Tag Archives: Web scraping

Web scraping with PowerShell (Getting a package trace from a postal service)

Building an advanced function that can consume information on the web is pretty powerfull and I use it for all kinds of things.

In this post I will try to guide you through the process on how to build one for more or less any service, but the example will be the Swedish postal service.

I usually start with a web browser that has some developer features, for example Google Chrome. Go to the website and press Ctrl+Shift+i, select the “network tab” and enter whatever information you need to send to the service, in this case the ID of the package I want to trace.
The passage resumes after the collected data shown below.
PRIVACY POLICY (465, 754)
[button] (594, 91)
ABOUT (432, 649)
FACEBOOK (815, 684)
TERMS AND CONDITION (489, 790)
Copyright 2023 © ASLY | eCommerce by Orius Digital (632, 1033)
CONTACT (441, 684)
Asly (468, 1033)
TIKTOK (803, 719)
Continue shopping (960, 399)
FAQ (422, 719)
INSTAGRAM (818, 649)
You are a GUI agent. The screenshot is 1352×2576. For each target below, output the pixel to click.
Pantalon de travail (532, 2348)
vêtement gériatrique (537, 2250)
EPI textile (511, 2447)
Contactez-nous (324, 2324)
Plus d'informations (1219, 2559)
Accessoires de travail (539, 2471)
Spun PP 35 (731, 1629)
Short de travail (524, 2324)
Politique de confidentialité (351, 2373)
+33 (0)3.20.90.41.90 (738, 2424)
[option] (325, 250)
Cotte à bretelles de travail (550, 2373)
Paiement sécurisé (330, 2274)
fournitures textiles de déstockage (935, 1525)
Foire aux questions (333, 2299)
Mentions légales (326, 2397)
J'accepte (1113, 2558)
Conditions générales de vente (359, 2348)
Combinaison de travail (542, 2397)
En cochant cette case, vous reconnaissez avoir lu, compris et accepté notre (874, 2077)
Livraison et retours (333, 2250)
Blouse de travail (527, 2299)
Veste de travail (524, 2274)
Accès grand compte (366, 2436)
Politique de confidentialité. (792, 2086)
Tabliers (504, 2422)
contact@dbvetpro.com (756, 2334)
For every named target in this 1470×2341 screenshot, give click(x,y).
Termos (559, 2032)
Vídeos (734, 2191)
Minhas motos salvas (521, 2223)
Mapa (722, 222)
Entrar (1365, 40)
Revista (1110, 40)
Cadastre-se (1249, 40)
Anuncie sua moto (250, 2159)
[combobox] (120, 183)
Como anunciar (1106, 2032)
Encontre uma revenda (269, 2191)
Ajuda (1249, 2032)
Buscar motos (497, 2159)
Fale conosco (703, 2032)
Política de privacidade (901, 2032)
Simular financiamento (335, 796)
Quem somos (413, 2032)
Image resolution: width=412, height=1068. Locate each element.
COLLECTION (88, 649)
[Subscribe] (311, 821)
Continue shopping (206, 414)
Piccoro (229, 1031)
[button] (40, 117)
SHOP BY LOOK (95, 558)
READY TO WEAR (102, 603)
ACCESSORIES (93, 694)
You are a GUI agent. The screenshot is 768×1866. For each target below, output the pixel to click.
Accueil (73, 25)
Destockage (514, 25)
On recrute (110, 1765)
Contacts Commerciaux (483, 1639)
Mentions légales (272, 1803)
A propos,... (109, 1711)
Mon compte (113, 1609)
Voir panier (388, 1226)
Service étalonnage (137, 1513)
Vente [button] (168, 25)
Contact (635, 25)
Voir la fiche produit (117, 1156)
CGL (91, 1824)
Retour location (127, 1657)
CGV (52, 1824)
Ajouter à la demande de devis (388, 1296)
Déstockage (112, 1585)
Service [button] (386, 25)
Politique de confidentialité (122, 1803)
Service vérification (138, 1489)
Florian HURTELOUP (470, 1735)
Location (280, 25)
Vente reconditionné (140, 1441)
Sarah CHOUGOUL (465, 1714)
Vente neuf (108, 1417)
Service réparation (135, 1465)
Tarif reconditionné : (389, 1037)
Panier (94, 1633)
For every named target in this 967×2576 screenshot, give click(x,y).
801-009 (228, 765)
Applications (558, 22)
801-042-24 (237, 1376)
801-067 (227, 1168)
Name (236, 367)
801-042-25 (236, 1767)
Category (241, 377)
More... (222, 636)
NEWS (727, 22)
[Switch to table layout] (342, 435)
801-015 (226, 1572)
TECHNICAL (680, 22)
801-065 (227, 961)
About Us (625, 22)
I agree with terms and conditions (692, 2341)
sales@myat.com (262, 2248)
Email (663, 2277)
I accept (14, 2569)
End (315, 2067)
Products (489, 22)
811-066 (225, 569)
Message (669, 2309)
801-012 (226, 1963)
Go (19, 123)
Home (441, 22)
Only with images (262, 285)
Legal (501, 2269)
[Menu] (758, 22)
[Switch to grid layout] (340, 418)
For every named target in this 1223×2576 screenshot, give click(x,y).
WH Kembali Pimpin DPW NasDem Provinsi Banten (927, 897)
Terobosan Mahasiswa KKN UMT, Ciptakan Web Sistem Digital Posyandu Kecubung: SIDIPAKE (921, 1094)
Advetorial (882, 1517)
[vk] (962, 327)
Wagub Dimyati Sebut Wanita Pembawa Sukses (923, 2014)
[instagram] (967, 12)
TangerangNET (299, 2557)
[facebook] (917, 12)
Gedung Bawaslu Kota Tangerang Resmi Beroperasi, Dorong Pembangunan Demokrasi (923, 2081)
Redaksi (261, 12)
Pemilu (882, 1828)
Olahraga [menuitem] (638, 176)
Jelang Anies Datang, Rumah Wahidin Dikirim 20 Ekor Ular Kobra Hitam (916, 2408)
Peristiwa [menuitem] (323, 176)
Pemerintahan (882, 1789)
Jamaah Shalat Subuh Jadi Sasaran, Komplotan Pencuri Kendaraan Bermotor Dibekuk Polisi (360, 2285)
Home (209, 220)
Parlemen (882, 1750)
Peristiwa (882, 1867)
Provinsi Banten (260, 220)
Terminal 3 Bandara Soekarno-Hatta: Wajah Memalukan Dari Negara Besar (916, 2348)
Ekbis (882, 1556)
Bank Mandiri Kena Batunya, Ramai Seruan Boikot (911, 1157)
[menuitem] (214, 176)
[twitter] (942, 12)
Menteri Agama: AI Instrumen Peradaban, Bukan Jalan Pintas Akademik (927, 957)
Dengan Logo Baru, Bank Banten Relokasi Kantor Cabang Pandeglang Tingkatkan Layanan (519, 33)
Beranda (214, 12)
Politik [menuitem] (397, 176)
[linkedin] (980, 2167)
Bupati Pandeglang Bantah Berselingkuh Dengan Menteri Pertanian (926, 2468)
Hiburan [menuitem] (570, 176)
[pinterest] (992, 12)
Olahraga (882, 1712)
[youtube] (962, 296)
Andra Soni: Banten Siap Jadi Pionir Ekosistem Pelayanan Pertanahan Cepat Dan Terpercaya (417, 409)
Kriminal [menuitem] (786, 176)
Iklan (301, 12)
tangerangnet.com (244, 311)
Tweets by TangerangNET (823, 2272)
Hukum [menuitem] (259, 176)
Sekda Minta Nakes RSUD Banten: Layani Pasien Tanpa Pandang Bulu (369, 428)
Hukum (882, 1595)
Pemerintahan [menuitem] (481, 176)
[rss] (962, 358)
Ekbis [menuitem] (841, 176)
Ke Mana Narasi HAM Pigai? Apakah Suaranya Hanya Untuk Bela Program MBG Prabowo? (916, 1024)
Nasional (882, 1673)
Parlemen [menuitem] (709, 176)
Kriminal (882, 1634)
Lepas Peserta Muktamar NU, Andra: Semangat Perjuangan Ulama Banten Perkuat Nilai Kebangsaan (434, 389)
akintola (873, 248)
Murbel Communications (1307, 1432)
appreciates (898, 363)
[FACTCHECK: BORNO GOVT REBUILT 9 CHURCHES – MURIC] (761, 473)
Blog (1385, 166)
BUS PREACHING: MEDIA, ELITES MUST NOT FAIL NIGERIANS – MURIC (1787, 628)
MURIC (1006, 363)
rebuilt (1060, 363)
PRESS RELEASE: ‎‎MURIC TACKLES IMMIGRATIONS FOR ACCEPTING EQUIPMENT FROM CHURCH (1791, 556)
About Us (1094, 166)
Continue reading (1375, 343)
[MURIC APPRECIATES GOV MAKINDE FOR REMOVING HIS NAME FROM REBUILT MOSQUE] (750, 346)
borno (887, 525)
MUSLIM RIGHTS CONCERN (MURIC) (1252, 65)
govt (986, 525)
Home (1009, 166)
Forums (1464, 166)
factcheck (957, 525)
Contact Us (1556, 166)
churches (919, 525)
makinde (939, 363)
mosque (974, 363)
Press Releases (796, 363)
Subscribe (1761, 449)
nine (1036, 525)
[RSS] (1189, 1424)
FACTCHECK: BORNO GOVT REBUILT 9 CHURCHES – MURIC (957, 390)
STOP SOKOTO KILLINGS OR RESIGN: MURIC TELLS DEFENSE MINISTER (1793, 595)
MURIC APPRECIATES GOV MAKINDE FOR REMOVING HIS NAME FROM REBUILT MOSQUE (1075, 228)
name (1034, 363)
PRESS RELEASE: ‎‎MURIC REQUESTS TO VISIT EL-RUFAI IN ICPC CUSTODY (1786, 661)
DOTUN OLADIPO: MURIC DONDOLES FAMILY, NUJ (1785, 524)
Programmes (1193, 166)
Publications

In this example it should look like this: (I have chosen to use the English version of the website):
ChromeCtrlAltI

Press the submit button and look at the beginning of the network trace. You usually find a GET or POST request there, in this case it is a GET-request.
In this example it looks like this:
ChromePackageTrace

You can right click that row and select “Copy link address”, which in this case is “http://www.posten.se/en/Pages/Track-and-trace.aspx?search=MyPackageID”.

Now open whatever PowerShell script environment you prefer, for example the PowerShell ISE. Start with sending the same request from PowerShell, that can be done by using Invoke-WebRequest (if you are using PowerShell v3 or higher). Start with putting a variable where “MyPackageId” is.

For example:

$Id = "MyPackageId"
$PackageTrace = Invoke-WebRequest -Uri "http://www.posten.se/en/Pages/Track-and-trace.aspx?search=$Id" -UseBasicParsing

The “UseBasicParsing” switch is not mandatory here, but if you don’t need the html returned to be parsed into different objects it is a bit quicker.

We now need to parse the html-code stored in the “Content”-property to get what we want. This can be a bit time consuming, but with a little help from Chrome it gets easier.

Press the magnifier button and hover the mouse over parts of the site or parts of the HTML-code (if you select the “Elements-tab”) and you will soon find what part of the HTML code you need.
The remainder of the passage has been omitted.